How is the Bill changing the eligibility guidelines for doctors to practice medicine?

There will be a uniform National Eligibility-cum-Entrance Test for admission to under-graduate and post-graduate super-speciality medical education in all medical institutions regulated under the Bill.  Further, the Bill introduces a common final year undergraduate examination called the National Exit Test for students graduating from medical institutions to obtain the license for practice.  This test will also serve as the basis for admission into post-graduate courses at medical institutions under this Bill.  Foreign medical practitioners may be permitted temporary registration to practice in India.

However, the Bill does not specify the validity period of this license to practice.  In other countries such as the United Kingdom and Australia, a license to practice needs to be periodically renewed.  For example, in the UK the license has to be renewed every five years, and in Australia it has to renewed annually. 

How will the issues of medical misconduct be addressed?

The State Medical Council will receive complaints relating to professional or ethical misconduct against a registered medical practitioner.  If the medical practitioner is aggrieved of a decision of the State Medical Council, he may appeal to the Ethics and Medical Registration Board.  If the medical practitioner is aggrieved of the decision of the Board, he can approach the NMC to appeal against the decision.  It is unclear why the NMC is an appellate authority with regard to matters related to professional or ethical misconduct of medical practitioners. 

It may be argued that disputes related to ethics and misconduct in medical practice may require judicial expertise.  For example, in the UK, the regulator for medical education and practice – the General Medical Council (GMC) receives complaints with regard to ethical misconduct and is required to do an initial documentary investigation in the matter and then forwards the complaint to a Tribunal.  This Tribunal is a judicial body independent of the GMC.  The adjudication decision and final disciplinary action is decided by the Tribunal.

How does the Bill regulate community health providers?

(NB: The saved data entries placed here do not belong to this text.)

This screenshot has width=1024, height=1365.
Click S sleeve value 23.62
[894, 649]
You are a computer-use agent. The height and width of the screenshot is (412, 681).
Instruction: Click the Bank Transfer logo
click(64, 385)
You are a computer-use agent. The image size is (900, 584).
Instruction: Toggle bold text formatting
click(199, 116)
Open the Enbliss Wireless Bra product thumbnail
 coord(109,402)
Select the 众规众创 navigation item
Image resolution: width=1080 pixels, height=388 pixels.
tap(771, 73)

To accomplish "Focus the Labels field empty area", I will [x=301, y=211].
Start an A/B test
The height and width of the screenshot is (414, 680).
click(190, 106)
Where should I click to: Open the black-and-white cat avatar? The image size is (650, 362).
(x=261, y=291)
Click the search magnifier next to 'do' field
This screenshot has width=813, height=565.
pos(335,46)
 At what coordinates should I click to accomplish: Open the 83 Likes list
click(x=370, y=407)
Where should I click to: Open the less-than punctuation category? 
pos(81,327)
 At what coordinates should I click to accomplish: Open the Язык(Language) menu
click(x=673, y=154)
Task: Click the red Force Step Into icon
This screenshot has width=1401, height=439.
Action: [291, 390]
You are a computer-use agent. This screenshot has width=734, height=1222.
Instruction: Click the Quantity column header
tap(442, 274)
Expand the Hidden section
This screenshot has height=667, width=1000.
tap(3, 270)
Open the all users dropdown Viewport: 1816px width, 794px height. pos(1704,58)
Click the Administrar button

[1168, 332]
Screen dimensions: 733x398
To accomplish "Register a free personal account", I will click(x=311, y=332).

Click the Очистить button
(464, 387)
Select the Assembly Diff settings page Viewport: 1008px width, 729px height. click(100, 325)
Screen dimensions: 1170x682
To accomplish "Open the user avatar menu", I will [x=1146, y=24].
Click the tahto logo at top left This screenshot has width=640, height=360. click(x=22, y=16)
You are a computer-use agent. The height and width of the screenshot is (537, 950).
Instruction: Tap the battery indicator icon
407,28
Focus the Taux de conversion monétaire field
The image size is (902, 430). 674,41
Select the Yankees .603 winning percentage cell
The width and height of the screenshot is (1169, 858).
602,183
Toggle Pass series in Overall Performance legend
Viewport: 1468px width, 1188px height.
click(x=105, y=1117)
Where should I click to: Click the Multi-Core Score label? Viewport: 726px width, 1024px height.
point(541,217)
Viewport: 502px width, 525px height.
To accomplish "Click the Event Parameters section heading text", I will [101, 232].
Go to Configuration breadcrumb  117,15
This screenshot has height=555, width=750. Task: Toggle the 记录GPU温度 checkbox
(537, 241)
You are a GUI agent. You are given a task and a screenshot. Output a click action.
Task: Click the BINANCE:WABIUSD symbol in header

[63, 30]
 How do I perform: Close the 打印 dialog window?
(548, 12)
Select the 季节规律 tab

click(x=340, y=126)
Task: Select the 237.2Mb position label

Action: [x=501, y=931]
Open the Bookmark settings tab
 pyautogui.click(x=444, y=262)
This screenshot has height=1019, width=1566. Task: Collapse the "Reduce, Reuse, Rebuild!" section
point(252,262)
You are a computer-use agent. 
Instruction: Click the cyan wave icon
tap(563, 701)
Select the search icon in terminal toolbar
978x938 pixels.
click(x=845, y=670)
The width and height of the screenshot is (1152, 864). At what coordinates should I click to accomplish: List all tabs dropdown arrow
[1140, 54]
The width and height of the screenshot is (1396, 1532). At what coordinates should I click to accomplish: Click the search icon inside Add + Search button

As of January 2018, the doctor to population ratio in India was 1:1655 compared to the World Health Organisation standard of 1:1000.  To fill in the gaps of availability of medical professionals, the Bill provides for the NMC to grant limited license to certain mid-level practitioners called community health providers, connected with the modern medical profession to practice medicine.  These mid-level medical practitioners may prescribe specified medicines in primary and preventive healthcare.  However, in any other cases, these practitioners may only prescribe medicine under the supervision of a registered medical practitioner.

This is similar to other countries where medical professionals other than doctors are allowed to prescribe allopathic medicine.  For example, Nurse Practitioners in the USA provide a full range of primary, acute, and specialty health care services, including ordering and performing diagnostic tests, and prescribing medications.  For this purpose, Nurse Practitioners must complete a master's or doctoral degree program, advanced clinical training, and obtain a national certification.